Problem requirements => Please go through the records below and return every line holding the word "computer".

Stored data
────
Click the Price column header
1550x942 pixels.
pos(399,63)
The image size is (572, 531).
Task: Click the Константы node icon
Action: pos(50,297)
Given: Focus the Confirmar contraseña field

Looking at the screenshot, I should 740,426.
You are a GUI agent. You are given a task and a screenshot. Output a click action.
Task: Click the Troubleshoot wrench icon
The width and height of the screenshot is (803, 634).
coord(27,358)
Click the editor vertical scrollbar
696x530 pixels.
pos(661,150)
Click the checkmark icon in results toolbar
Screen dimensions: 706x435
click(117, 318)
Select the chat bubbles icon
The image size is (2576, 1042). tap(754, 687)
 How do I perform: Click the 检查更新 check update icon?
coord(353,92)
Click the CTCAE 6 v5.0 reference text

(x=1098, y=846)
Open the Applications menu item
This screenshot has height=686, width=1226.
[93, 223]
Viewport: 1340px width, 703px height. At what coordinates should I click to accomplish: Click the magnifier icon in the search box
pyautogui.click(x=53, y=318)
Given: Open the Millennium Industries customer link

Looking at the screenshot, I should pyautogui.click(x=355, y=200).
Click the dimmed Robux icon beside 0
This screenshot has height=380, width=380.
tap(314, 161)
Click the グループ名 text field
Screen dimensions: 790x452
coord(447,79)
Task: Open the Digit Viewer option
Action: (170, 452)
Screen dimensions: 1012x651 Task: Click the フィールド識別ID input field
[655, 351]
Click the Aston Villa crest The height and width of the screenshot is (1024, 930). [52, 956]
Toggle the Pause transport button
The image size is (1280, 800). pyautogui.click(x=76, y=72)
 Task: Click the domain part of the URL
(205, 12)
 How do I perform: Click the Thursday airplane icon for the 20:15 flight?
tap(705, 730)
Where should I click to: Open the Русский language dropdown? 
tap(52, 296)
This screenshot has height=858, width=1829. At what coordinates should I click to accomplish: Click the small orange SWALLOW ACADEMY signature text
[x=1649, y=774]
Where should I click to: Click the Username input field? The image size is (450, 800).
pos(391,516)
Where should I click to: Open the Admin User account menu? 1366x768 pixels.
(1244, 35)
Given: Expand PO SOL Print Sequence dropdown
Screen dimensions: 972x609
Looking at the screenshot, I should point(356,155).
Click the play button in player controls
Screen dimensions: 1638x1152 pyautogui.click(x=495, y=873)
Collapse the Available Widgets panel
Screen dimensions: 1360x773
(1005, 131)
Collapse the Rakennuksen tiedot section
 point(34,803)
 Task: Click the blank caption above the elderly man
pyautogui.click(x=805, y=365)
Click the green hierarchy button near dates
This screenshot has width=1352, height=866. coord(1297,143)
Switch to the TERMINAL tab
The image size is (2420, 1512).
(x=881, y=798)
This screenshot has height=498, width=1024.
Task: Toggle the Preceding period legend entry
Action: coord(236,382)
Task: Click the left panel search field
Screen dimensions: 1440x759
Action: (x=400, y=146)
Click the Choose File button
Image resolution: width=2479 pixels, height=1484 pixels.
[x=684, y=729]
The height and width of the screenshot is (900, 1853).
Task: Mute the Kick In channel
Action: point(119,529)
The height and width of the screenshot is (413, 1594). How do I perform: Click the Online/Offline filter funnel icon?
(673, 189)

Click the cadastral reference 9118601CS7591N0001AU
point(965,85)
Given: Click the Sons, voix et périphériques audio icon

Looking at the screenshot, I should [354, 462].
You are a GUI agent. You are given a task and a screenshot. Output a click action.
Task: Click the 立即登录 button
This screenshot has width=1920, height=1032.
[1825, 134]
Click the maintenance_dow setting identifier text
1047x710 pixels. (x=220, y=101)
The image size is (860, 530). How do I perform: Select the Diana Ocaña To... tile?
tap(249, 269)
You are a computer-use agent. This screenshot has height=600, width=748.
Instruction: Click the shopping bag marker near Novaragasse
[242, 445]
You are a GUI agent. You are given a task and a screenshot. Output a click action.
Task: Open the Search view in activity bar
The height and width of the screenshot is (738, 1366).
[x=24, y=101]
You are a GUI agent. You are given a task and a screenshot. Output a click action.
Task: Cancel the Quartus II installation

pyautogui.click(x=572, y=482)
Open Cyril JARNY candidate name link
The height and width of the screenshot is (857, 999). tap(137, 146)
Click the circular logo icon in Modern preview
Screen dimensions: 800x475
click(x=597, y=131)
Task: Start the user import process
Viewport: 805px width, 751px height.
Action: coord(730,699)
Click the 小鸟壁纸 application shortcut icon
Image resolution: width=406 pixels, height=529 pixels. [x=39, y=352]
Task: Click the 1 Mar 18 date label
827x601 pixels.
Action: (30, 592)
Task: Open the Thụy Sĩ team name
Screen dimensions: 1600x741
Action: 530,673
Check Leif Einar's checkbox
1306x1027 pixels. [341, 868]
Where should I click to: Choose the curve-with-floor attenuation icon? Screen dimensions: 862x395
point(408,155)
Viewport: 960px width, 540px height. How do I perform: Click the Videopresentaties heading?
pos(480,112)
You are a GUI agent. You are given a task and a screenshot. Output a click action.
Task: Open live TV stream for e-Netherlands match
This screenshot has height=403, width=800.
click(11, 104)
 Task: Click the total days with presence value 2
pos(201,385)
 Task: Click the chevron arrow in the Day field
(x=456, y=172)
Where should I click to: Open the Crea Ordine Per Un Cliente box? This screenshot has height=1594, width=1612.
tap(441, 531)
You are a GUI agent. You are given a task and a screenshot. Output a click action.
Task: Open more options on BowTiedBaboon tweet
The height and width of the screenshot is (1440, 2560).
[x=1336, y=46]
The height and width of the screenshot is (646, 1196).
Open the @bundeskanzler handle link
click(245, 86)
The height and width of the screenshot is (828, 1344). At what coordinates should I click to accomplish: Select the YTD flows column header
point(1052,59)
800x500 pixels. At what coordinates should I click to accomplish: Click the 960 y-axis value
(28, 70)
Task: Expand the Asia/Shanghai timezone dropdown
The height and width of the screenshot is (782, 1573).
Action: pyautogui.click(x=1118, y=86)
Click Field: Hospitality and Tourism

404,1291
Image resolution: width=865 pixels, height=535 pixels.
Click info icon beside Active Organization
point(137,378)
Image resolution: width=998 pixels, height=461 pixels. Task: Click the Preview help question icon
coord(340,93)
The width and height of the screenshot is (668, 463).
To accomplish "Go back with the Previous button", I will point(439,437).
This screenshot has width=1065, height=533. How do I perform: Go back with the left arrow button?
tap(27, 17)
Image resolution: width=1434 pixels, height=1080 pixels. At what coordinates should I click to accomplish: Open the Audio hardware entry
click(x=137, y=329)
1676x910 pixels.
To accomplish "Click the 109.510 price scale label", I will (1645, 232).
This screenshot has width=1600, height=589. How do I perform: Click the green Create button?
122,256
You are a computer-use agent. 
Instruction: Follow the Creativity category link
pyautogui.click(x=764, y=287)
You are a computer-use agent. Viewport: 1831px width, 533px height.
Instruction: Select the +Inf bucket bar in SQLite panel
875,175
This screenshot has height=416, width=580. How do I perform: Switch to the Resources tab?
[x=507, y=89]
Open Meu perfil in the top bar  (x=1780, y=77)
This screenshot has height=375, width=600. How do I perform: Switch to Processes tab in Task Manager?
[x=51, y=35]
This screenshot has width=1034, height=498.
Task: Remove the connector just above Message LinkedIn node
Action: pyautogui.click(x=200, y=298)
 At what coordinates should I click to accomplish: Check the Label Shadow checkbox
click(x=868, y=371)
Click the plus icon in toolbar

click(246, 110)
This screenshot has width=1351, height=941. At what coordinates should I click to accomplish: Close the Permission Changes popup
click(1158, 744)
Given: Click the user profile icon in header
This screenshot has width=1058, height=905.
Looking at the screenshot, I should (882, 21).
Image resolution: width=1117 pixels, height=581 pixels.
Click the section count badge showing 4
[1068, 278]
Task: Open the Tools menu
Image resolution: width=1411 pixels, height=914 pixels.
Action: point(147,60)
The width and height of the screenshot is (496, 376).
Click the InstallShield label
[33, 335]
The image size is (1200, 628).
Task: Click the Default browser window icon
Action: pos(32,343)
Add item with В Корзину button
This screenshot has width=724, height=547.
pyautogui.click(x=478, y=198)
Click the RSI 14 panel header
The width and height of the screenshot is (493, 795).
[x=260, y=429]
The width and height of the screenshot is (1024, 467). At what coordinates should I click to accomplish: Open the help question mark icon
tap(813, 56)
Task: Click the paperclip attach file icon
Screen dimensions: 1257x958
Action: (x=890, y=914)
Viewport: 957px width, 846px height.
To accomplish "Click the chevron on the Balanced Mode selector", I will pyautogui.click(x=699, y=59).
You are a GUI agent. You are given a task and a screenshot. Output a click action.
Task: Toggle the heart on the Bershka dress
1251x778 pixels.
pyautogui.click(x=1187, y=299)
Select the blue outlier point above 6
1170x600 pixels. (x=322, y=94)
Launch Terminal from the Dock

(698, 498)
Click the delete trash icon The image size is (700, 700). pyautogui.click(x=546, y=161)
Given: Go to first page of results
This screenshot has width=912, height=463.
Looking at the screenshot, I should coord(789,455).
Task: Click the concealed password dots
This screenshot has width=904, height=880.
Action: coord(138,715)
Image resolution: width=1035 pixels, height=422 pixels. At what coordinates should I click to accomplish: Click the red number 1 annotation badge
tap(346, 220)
────
Solved problem =>
You are a computer-use agent. This screenshot has height=600, width=748.
You are a computer-use agent. 
You are a computer-use agent. Viewport: 1831px width, 533px height.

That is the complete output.